For this, Cooper can thank four collaborators. First, writer-director David O. Russell (adapting Matthew Quick's novel with a free hand), whose script, all torrents and volleys, is flawless and whose style this time, all pushes and swerves, is its own participant in the narrative. Russell never stays with his leading man a moment too long or leaves him a second too early.

And that's saying something because Cooper's Pat is, in thumbnail (and in that easy first name), someone we've seen many times: the Blockbuster version of mania-prone, nonthreatening, delusional mental illness, the kind of depression that can be treated with meds and cured with Natalie Portman. Russell and Cooper, though, have made Pat someone else, someone thornier and less consolable, and for a longer stretch than is usually allowed by a picture that's unapologetically headed for the hypothalamus' feel-good bull's-eye. (Naysayers may carp that Russell has made Jerry Maguire Flew Over the Cuckoo's Nest. Naysayers should keep this to themselves.)

Second, Cooper and Russell can both thank Jennifer Lawrence, combustible anywhere but explosive here as Tiffany — every bit the no-filter blurter Pat is but in a different (and maybe deeper) jeopardy. The usual version of movie-woman crazy, which punishes self-awareness and sexual confidence with predictable doom, gets its ass handed to it several times, yet Lawrence never settles for simple anger. It's a big deal, this performance.
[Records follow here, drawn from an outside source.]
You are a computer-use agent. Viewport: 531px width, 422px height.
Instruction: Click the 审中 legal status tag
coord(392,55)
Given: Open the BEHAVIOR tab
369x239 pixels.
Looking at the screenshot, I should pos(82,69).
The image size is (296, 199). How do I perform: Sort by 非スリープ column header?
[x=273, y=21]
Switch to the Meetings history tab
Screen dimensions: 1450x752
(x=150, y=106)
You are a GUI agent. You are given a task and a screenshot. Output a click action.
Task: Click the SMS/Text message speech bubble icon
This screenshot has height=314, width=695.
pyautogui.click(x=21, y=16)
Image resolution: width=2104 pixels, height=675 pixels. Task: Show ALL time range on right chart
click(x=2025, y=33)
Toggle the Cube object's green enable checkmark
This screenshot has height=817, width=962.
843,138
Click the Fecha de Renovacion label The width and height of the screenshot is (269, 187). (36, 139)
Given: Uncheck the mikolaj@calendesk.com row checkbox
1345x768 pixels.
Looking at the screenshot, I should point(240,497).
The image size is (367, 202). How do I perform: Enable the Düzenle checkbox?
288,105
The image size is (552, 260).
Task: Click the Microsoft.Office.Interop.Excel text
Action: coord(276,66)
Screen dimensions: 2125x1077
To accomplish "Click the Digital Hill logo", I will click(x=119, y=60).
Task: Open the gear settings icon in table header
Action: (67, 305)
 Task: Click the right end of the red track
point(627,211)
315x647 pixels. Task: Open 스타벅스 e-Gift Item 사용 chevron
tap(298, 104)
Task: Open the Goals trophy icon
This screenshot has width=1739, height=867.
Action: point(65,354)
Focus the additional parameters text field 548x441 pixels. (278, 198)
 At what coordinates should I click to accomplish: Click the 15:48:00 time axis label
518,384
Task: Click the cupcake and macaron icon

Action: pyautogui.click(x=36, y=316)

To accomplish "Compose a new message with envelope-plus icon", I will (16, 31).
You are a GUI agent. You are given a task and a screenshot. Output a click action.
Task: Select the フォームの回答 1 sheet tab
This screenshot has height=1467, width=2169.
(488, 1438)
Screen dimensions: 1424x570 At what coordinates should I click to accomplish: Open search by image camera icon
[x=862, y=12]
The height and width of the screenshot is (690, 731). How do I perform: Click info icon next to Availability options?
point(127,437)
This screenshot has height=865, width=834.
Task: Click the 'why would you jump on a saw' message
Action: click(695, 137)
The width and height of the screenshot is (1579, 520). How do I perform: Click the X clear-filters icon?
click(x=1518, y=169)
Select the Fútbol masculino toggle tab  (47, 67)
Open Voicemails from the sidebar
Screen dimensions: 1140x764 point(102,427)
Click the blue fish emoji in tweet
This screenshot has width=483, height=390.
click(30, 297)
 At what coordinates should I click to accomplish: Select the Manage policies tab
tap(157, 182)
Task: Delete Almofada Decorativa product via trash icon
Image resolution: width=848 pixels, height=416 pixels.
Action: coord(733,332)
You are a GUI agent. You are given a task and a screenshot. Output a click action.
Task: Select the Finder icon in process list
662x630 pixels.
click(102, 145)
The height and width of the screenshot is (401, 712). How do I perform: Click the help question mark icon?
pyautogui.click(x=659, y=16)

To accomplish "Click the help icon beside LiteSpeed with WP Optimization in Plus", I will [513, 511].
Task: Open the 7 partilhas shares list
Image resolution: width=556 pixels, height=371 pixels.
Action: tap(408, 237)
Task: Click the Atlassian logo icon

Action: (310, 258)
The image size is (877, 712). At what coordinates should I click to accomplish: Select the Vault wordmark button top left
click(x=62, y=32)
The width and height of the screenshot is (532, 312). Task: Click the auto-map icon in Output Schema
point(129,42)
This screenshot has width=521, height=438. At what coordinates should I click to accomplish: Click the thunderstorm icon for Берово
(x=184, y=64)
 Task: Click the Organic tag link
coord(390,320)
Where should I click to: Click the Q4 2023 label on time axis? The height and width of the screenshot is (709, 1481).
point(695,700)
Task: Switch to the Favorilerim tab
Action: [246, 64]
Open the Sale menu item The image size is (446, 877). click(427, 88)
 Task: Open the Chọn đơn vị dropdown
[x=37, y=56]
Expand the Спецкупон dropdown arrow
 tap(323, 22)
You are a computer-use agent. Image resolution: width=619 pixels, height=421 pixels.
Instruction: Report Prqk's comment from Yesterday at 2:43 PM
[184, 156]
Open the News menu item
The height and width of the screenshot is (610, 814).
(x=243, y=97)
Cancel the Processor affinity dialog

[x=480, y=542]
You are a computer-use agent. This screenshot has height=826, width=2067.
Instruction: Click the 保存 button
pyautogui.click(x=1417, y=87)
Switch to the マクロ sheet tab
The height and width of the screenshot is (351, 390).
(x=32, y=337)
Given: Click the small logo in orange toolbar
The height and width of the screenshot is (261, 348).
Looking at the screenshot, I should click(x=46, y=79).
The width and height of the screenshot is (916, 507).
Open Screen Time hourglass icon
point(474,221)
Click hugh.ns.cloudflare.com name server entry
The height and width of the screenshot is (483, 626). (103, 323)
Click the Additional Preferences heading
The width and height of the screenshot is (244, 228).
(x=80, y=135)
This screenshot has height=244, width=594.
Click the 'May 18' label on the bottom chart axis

Thanks third and fourth, Robert De Niro and Jacki Weaver, who, as Pat's parents, are allowed unexpected depth, friction and warmth. They're reason enough to see this movie a second time. (Russell's deep bench also includes Chris Tucker, Anupam Kher, John Ortiz and Julia Stiles, each given more than one crack at some kind of truth, each nailing it.)

Executing Russell's complex vision is cine­matographer Masanobu Takayanagi. As his camera follows and trails characters, sometimes guiding them and sometimes goading, his light and focus mimic the dulled edges and softened centers of medicated depression. One of Silver Linings' rewards is its last-act dropping away of that Prozac palette in favor of sharp colors and revelatory illumination.